Here's a sample structure for the sake of this conversation:
grunt-requirejs-example/
grunt.js
main.js (application entry point)
index.html (references main.js)
lib/ (stuff that main.js depends on)
a.js
b.js
requirejs/
require.js
text.js
build/ (optimized app goes here)
node_modules/ (necessary grunt tasks live here)
Specifically, I'm looking for a working project structure that I can start from. My main questions are:
If this project structure is flawed, what do you recommend?
What exactly needs to be in my grunt.js file, especially to get the r.js optimizer working?
If all of this isn't worth the work and there's a way to use the grunt watch task to automatically build everything in development mode every time I save a file, then I'm all ears. I want to avoid anything that slows down the loop from making a change to seeing it in the browser.
I use the grunt-contrib-requirejs task to build project based on require.js. Install it inside your project directory with:
npm install grunt-contrib-requirejs --save-dev
BTW: --save-dev will add the package to your development dependencies in your package.json. If you're not using a package.json in your project, ignore it.

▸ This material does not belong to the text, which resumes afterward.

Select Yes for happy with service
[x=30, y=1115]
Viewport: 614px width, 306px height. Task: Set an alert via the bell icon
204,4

Load the task in your grunt file with:
grunt.loadNpmTasks('grunt-contrib-requirejs');
And add the configuration to your grunt.initConfig
requirejs: {
production: {
options: {
baseUrl: "path/to/base",
mainConfigFile: "path/to/config.js",
out: "path/to/optimized.js"
}
}
}
Now you're able to build your require.js stuff into a single file that will be minimized with uglifyjs by running grunt requirejs
You can bundle a set of different tasks into some sort of main task, by adding this to your grunt file
grunt.registerTask('default', ['lint', 'requirejs']);
With this, you can simply type grunt and grunt will automatically run the default task with the two 'subtasks': lint and requirejs.

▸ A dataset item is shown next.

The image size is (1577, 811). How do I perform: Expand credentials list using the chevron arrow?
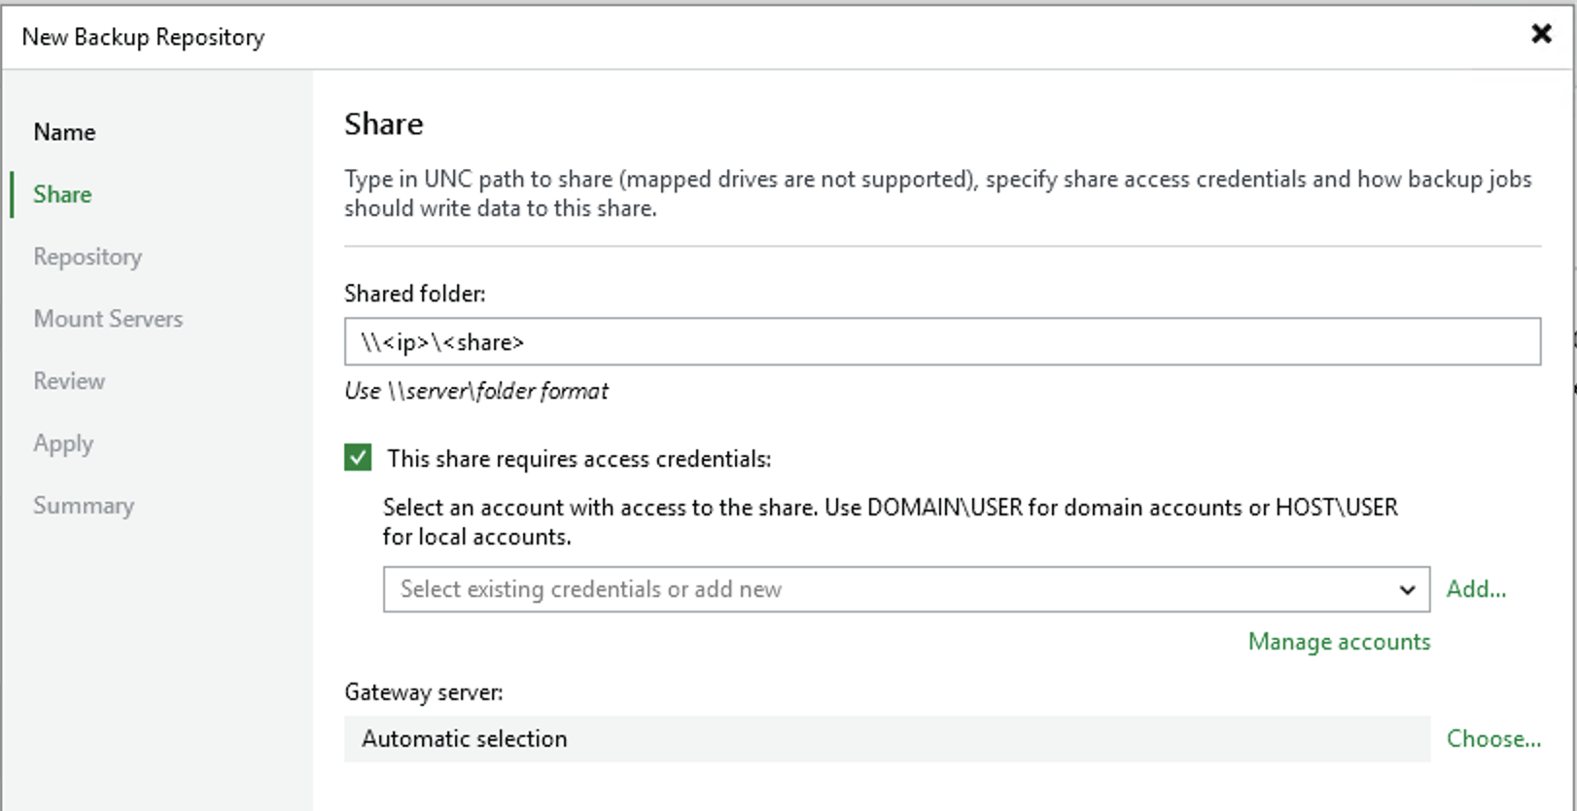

If you need a special production task: define it like the above
grunt.registerTask('production', ['lint', 'requirejs', 'less', 'copy']);
and run it with
grunt production
If you need different behaviors for 'production' and 'development' inside i.e. the requirejs task, you can use so called targets. In the configuration example above it's already defined as production. You can add another target if you need (BTW, you can define a global config for all targets by adding a options object on the same level)
requirejs: {
// global config
options: {
baseUrl: "path/to/base",
mainConfigFile: "path/to/config.js"
},
production: {
// overwrites the default config above
options: {
out: "path/to/production.js"
}
},
development: {
// overwrites the default config above
options: {
out: "path/to/development.js",
optimize: none // no minification
}
}
}
Now you can run them both at the same time with grunt requirejs or individually with grunt requirejs:production, or you define them in the different tasks with:
grunt.registerTask('production', ['lint', 'requirejs:production']);
grunt.registerTask('development', ['lint', 'requirejs:development']);
Now to answer your questions:
I would definitely use a subfolder in your project. In my case I use a 'src' folder for development that is build into a 'htdocs' folder for production. The project layout I prefere is:
project/
src/
js/
libs/
jquery.js
...
appname/
a.js
b.js
...
main.js // require.js starter
index.html
...
build/
... //some tmp folder for the build process
htdocs/
... // production build
node_modules/
...
.gitignore
grunt.js
package.json
see above
You can do so, but I wouldn't recommend to add requirejs to the watch task, it's a resource hungry task and it will slow down your machine noticeable.
Last but not least: Be very cautious when playing around with r.js. Especially when you want to optimize the whole project with r.js by adding a modules directive to your config. R.js will delete the output directory without asking. If it happens that it is accidentally configured to be your system root, r.js will erase your HDD. Be warned, I erased my whole htdocs folder permanently some time ago while setting up my grunt task... Always add keepBuildDir:true to your options when playing around with the r.js config.